Edifié en 1657 par le comte d’Hocqueville, sur les ruines de la prison du bailliage, le musée de la Céramique mérite un détour. Le terrain relevait du domaine royal comprenant le château de Philippe Auguste détruit en 1590. Se libère alors une zone où de nobles demeures s’installent.

La prison communiquait avec le bailliage par une galerie suspendue au-dessus de la rue et construite à cheval sur la courtine défendant la basse-cour du château. L’Hôtel reprendra les mêmes assises, d’où un dénivelé de 4 mètres entre les deux rez-de-chaussée.

Il ne reste plus aujourd’hui de l’ensemble initial que le corps principal avec un pavillon d’angle greffé au 18e siècle et un bel escalier à balustres.

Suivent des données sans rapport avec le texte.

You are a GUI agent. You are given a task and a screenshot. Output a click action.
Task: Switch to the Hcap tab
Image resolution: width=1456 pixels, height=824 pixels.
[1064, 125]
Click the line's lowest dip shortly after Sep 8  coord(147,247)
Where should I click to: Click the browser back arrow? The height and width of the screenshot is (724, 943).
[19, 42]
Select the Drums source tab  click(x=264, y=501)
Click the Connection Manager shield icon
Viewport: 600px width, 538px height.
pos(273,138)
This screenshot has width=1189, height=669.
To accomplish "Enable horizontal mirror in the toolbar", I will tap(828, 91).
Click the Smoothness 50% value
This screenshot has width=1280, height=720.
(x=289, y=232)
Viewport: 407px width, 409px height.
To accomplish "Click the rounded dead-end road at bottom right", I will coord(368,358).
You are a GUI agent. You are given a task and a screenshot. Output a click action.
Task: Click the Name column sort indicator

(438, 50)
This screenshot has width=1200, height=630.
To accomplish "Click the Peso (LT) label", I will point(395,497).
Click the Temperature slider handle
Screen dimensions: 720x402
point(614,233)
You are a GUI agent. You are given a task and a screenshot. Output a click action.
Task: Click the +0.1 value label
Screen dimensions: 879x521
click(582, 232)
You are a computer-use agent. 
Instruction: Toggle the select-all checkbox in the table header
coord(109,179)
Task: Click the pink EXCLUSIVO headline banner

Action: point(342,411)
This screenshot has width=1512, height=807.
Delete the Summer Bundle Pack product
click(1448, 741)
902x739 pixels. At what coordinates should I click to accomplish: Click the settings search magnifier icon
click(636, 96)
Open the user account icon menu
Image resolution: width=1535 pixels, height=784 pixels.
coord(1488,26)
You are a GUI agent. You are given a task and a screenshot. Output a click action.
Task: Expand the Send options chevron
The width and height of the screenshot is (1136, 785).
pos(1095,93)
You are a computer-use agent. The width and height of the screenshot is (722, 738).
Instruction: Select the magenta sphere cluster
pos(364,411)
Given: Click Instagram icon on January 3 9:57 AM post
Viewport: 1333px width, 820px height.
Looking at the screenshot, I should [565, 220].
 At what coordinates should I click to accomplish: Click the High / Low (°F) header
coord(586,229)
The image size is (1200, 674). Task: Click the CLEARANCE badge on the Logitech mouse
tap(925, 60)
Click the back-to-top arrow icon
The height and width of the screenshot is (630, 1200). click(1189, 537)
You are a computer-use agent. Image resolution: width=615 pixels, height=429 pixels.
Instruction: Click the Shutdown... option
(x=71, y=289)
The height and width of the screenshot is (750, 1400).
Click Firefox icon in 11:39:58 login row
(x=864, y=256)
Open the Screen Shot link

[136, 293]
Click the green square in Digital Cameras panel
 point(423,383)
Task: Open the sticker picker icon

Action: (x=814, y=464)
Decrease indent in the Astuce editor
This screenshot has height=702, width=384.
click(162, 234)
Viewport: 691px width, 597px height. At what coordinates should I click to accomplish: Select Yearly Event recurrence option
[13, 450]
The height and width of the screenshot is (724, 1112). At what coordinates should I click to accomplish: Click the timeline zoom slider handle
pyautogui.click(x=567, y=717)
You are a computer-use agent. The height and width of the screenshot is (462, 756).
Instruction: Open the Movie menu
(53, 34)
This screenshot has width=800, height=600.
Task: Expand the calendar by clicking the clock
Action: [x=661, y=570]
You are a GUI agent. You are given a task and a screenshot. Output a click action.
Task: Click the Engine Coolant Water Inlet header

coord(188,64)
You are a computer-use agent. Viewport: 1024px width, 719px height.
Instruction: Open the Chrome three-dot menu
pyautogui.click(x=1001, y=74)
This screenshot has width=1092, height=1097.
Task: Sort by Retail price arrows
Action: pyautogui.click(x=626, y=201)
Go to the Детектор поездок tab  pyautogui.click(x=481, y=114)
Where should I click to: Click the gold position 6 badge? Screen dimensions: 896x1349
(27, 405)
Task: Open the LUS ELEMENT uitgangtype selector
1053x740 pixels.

Quelque peu anachronique mais charmant, un pavillon de musique avait été édifié au fond du jardin. Démantelé en 1910, ses boiseries sont vendues ainsi qu’une grande partie du décor lambrissé tandis que l’escalier d’honneur est démonté. La Ville a fort heureusement acquis en 1978 les boiseries remontées dans l’une des salles.

 

Démantèlement et sauvegarde

Entre 1775 et 1790, le baron d’Esneval modifie une grande partie du décor intérieur. Les salons sont dégarnis et lambrissés à neuf et l’escalier d’honneur est paré d’une rampe en bois sculpté et doré, aujourd’hui disparue. Cloisons, plafond et plancher d’un boudoir d’angle sont acquis par le Cleveland Museum of Art. Par chance, quelques salons intransportables de style néoclassique aux décors en stuc ont été conservés.

En 1936, l’Hôtel est vendu à la Ville sous condition. Le propriétaire doit aménager un musée de céramique, mais le projet est ajourné avant d’être réalisé finalement par l’Etat, la Région, le Département et la Ville.

Inauguré en 1864 dans une galerie du cloître de l’ancien couvent Sainte Marie, le musée avait été créé par l’historien de la faïence de Rouen André Pottier qui donnera plus de mille pièces.

En 1888, les collections sont déplacées au musée des Beaux-Arts, mais bientôt leur importance conduit à envisager un transfert. En 1984, le déménagement est effectué.

900 pièces sur les 5000 de la collection sont présentées dont les plus beaux fleurons de la faïence rouennaise du 16e au 18e siècle comme les remarquables sphères céleste et terrestre de Pierre Chapelle de 1725 et la série des bustes des Saisons de 1730.